GIVEN TEXT:
----------

Alarm at this state of affairs led to last month’s decision by the United Nations Educational, Scientific and Cultural Organization to place Venice on its World Heritage in Danger list unless substantial progress to halt the degradation of the city and its ecosystem is made by next February. Unesco has so far stripped only one city of its status as a heritage site from the more than 1,000 on the list: Dresden, after German authorities ignored Unesco’s 2009 recommendations against building a bridge over the River Elbe that marred the Baroque urban ensemble. Will Venice be next to attain this ignominious status?

Unesco’s ultimatum stems from several longstanding problems. First, the increasing imbalance between the number of the city’s inhabitants (which plummeted from 174,808 in 1951 to 56,311 in 2014, the most recent year for which numbers are available) and the tourists. Proposed large-scale development, including new deepwater navigation channels and a subway running under the lagoon, would hasten erosion and strain the fragile ecological-urban system that has grown up around Venice.

For now, gigantic cruise liners regularly parade in front of Piazza San Marco, the city’s main public square, mocking the achievements of the last 1,500 years. To mention but one, the M.S.C. Divina is 222 feet high, twice as tall as the Doge’s Palace, a landmark of the city that was built in the 14th century. At times, a dozen liners have entered the lagoon in a single day.

----------

SUPPLIED DATA:
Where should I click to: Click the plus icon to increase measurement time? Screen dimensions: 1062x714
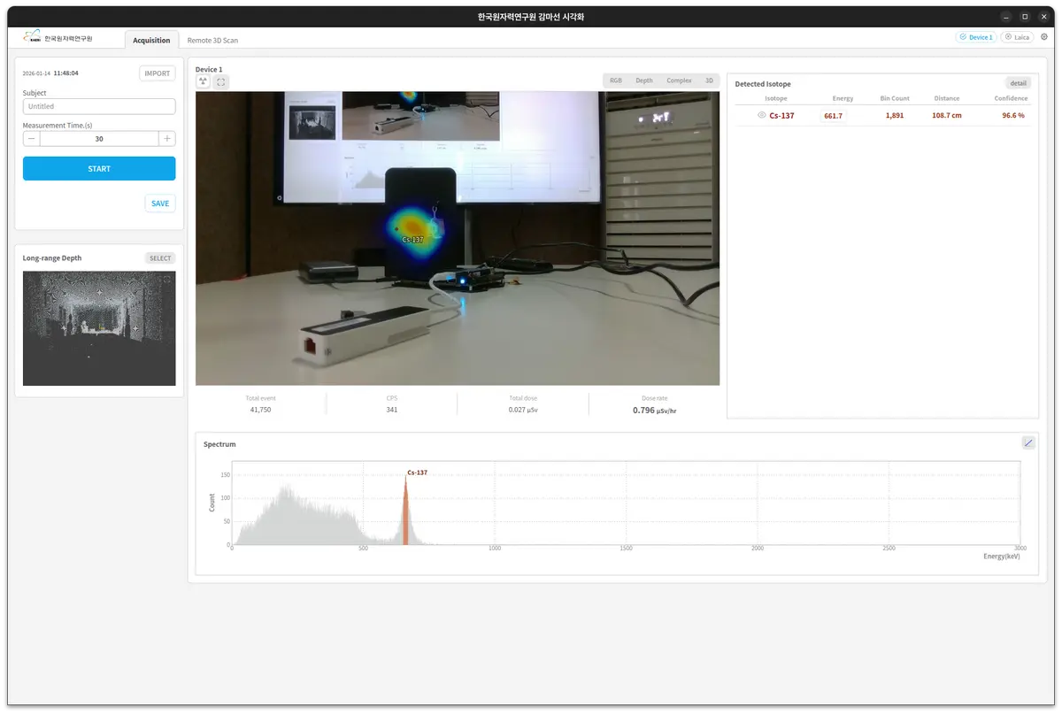point(167,139)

----------

EXERCISE:
How would you translate this sentence from the passage on Venice into Spanish: "At times, a dozen liners have entered the lagoon in a single day."?

WRITTEN REPLY:
En ocasiones, una docena de cruceros han entrado en la laguna en un solo día.